The (Virtual) Return of 12 Minutes Max

This Sunday, June 21 (Father’s Day!), before you’ve had your coffee, read the paper and head out for a hike or a pedal, set a phone alert for 2 p.m. to catch the creatively adaptive return of 12 Minutes Max. 

For the uninitiated, 12 Minutes Max (12MM) is a curated monthly performance series, presented by the Salt Lake City Public Library, featuring new works and works-in-progress by three local artists in dance, music, film, theater or writing. Inspired by Seattle’s On the Boards, Jason Rabb and Paul Reynolds (librarians by trade, artists by passion) launched 12MM at Salt Lake City’s Main Library six years ago. We’ve done the curating for 12 Minutes Max by invitation mainly and by asking for recommendations from locals who understand the experimental nature of the program,” Rabb says. 

Monthly 12MM events were, up until the pandemic, held at the Main Branch’s Nancy Tessman Auditorium. But, like 95 percent of live performances worldwide, 12MM went on an abrupt hiatus in March 2020. Sunday’s virtual revival, available with this Vimeo link, will feature pre-recorded performances by local artists Molly Heller, Dave Madden and Kohl Glass. A live Q&A session with the artists via chat will follow each performance.

A little about this month’s 12MM artists:

Molly Heller will present Finding, a dance solo that loops patterns and re-threads monotony. Structured from a collection of heart idioms, this work physicalizes the attempt to find connection with one’s surroundings. Relentlessness. Restlessness. Repetitiveness. This solo softens desire and attempts to welcome intimacy during a time when this might feel impossible. Finding, with a score by composer Michael Wall, was recently a part of Shawl-Anderson Dance Center & Dance Up Close/East Bay’s presentation From One to Many: Six Solos Shared. Molly is the director of Heartland, a multi-disciplinary collective based in Salt Lake City, with collaborators in dance, visual arts, and music. She is also an Assistant Professor in the School of Dance at the University of Utah. Molly currently dances with Joanna Kotze, Katie Faulkner and Arletta Anderson.

Musician and journalist Dave Madden (aka nonnon) will present One to Four of Thirteen Voices for Eleven Minutes (for semi-modular synthesizer and laptop), about which he says “… I’m going to wrangle, listen to, guide, silence, and also allow these wild machines to do whatever they want in under 12 minutes. The goal is to create an environment both you and I have never (or rarely) heard, though – sorry! – one that will be selfishly aimed at trying to impress myself with discoveries of combinations of disparate circuits. When I hit that New spot, my tell is long pauses. Watch for it and see if we have the same taste.” Dave has a Master’s Degree in Composition from BYU and has spent the last twenty years writing, performing, gathering sounds and scoring experimental award-winning video productions as part of the Nowhere Mountain Collective with photographer Mark Regester.
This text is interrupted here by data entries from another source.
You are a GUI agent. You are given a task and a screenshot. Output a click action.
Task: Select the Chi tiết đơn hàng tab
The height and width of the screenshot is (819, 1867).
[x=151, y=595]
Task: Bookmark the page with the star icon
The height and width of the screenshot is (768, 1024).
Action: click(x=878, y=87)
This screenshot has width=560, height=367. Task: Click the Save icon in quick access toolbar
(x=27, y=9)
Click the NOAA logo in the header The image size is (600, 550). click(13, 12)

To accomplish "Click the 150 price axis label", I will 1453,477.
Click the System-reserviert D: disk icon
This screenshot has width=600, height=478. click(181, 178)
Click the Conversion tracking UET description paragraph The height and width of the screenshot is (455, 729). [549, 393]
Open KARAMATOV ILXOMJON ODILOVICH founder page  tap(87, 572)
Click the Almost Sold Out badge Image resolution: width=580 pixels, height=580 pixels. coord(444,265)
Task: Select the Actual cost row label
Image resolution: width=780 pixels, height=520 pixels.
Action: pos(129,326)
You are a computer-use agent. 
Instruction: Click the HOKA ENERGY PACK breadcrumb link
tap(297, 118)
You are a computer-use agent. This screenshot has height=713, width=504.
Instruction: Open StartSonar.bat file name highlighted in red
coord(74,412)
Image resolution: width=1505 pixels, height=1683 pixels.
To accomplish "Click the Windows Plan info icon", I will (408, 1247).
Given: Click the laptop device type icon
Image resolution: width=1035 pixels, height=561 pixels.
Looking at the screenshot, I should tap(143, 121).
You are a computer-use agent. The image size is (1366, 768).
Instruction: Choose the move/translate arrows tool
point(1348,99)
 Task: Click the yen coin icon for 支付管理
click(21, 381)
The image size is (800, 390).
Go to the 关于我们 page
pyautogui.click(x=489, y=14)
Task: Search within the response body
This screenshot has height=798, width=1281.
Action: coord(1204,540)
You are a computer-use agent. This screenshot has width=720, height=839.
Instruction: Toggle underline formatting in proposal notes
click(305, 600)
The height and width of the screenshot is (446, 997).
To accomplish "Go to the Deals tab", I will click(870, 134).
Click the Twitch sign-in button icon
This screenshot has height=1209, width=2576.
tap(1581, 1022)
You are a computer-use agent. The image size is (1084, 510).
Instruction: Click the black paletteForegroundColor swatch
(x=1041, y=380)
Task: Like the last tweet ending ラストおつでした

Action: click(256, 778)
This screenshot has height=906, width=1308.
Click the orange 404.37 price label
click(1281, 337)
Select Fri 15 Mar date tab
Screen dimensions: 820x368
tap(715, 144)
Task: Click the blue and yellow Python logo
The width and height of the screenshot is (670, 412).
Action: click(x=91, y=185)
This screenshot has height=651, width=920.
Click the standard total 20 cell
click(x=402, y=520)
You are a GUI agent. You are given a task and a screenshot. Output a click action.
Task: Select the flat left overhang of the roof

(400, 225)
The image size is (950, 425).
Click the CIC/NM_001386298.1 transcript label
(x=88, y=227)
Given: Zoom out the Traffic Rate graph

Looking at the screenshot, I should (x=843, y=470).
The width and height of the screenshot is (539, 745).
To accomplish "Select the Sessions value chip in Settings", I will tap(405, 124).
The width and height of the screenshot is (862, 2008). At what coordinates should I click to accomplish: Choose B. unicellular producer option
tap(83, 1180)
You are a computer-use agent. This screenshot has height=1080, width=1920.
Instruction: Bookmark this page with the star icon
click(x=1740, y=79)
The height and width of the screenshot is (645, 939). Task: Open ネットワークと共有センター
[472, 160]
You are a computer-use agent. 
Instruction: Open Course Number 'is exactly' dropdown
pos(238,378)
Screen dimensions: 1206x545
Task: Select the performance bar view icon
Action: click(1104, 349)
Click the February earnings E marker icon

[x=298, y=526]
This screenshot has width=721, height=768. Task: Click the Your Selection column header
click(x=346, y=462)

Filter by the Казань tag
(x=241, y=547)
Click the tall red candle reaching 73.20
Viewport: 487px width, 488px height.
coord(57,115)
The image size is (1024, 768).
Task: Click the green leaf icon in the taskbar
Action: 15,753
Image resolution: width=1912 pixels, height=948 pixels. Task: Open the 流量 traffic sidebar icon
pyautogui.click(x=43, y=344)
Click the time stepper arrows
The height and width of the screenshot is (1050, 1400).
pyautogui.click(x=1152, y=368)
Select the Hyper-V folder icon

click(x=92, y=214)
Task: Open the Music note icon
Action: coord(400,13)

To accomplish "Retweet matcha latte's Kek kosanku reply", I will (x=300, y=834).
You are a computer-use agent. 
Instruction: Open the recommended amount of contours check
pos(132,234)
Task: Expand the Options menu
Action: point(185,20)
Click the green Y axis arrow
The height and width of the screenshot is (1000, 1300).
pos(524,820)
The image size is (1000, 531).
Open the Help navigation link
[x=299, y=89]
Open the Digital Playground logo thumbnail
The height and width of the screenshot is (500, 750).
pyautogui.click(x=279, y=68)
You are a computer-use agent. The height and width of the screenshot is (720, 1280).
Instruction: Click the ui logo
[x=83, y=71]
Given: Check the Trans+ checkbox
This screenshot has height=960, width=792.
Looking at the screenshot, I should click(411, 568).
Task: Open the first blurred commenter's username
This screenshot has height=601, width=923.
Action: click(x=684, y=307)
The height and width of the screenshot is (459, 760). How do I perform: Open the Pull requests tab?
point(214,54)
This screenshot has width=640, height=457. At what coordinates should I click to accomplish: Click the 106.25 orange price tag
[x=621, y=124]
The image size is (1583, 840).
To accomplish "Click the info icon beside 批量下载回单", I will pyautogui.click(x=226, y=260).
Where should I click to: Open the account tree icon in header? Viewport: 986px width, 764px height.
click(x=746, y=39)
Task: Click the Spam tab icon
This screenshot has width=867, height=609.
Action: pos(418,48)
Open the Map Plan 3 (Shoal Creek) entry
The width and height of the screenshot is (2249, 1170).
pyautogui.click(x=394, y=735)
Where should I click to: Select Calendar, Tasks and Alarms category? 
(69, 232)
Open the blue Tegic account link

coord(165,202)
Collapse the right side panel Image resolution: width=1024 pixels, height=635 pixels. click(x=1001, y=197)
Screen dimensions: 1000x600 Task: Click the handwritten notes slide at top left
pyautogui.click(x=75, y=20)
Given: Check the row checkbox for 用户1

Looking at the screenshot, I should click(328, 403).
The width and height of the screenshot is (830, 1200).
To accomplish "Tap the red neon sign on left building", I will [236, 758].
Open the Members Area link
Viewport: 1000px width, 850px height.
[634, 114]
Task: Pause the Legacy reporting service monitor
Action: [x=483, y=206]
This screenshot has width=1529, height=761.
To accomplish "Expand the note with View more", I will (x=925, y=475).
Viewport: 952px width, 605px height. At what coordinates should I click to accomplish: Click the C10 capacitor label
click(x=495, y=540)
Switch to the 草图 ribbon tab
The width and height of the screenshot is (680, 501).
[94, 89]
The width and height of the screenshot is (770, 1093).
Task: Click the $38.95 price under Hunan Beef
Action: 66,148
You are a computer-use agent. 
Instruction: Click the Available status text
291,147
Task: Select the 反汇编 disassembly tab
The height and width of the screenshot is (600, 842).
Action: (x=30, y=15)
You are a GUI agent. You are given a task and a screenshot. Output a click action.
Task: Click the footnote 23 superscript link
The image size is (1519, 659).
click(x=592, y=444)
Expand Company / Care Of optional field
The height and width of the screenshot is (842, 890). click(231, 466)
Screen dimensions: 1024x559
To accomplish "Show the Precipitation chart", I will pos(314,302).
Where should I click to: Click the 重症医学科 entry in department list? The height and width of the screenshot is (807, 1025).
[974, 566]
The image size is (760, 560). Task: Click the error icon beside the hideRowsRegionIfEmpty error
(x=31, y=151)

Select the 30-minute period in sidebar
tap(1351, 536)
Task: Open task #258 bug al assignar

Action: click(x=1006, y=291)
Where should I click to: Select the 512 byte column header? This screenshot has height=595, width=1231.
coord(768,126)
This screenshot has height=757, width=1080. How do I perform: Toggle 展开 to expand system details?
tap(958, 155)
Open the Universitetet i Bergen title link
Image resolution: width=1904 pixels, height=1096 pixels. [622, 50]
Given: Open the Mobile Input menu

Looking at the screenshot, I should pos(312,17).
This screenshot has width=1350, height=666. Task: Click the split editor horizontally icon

Film director and screenwriter Kohl Glass had the idea for his 12MM contribution, a film short entitled Gruff, years ago as a film student at BYU, having just read Samuel Beckett’s Waiting for Godot and a number of fairy tales at the same time. “It dawned on me how the story of The Three Billy Goats Gruff could be told as a story of waiting, specifically waiting out of fear of something that may or may not actually be there.” Glass is a passionate and experienced filmmaker known for his strong, visual style and creative originality. Early on, his senior film, Der Ostwind, was chosen to be an Official Selection of the 2007 Sundance Film Festival. He has since directed three feature films: Orc Wars (aka Dragonfyre), of which a bootlegged version has had more than 14 million views on YouTube; You May Now Kill the Bride (MarVista), which premiered on Lifetime to a reported 1.2 million viewers; and most recently, Josie Jane: Kill the Babysitter for Top Dead Center Films. In 2012, Kohl wrote The Generations Project episode “Natalie,” which won an Emmy. Originally from Arizona and raised in Colorado, Kohl currently lives in Salt Lake City with his wife and daughter.

We intend to keep doing the livestream version of 12 Minutes Max until we are able to present it again to an audience in the auditorium at the Main Library,” Reynolds says. At least for now, 12 Minutes Max will be held virtually on the third Sunday of every month at 2 p.m. Look for livestream link on the City Library’s website in the top graphic slider.